[Records for locating displayed items]
--------------------

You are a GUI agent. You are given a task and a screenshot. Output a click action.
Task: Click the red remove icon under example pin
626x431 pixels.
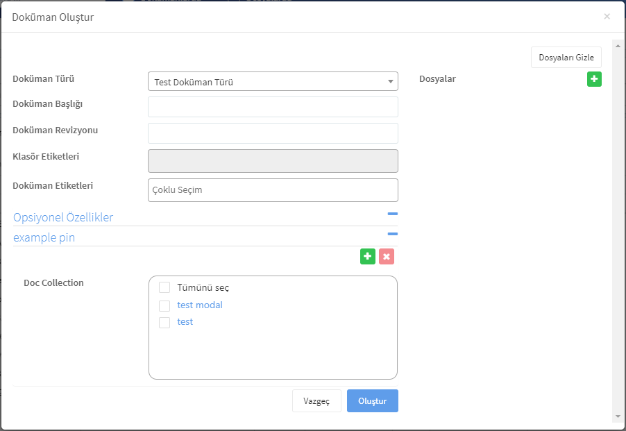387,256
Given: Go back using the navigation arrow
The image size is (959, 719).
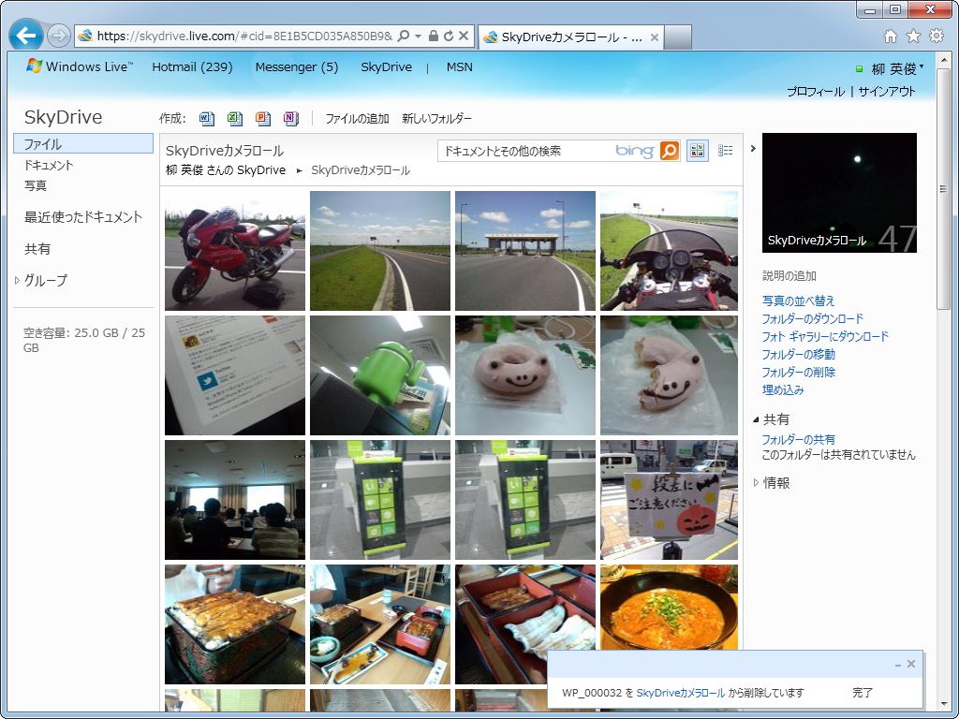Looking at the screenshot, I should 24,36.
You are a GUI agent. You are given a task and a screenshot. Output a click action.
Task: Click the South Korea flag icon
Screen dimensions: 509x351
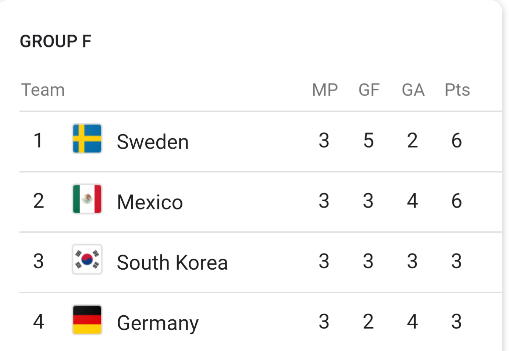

--------------------

> _Your goal_
Reproduce every line of the listing above word for word, leaving out the pictures.

> _Reply to the exercise_
You are a GUI agent. You are given a task and a screenshot. Output a click action.
Task: Click the red remove icon under example pin
626x431 pixels.
387,256
Given: Go back using the navigation arrow
The image size is (959, 719).
Looking at the screenshot, I should 24,36.
You are a GUI agent. You are given a task and a screenshot. Output a click action.
Task: Click the South Korea flag icon
Screen dimensions: 509x351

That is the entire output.